··· DATA SHOWN ···

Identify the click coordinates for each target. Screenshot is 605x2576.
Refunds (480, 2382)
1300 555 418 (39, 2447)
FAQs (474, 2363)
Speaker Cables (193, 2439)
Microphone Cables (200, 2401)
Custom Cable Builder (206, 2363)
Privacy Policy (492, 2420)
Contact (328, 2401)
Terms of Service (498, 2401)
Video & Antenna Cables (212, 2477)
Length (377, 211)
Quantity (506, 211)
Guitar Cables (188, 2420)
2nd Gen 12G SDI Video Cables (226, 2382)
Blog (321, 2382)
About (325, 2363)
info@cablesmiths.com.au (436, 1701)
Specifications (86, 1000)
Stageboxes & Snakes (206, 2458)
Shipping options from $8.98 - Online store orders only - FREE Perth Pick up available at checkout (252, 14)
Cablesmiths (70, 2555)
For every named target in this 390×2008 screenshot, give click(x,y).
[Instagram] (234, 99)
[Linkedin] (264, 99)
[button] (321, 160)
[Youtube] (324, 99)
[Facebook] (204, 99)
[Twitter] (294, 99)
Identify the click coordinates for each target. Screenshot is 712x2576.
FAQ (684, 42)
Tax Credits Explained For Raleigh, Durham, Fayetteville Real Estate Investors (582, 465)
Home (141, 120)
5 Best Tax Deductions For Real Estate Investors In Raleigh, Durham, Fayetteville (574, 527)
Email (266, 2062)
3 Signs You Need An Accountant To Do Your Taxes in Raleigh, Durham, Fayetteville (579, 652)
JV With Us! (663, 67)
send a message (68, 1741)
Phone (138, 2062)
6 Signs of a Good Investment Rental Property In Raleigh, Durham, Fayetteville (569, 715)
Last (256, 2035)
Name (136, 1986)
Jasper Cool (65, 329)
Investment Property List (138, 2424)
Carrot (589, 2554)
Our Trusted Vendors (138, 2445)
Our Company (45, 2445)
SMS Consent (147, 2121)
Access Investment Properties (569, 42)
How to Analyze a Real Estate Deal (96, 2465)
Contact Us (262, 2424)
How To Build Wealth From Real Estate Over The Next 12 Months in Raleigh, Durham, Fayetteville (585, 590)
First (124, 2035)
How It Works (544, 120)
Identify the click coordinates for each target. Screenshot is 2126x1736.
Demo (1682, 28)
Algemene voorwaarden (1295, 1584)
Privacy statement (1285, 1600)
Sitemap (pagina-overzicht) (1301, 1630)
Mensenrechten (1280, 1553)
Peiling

···

• **PROBLEM TO SOLVE**
In the material above, please find every line that includes the word "Signs" and copy it.

• **RESPONSE FOR THIS EXERCISE**
3 Signs You Need An Accountant To Do Your Taxes in Raleigh, Durham, Fayetteville (579, 652)
6 Signs of a Good Investment Rental Property In Raleigh, Durham, Fayetteville (569, 715)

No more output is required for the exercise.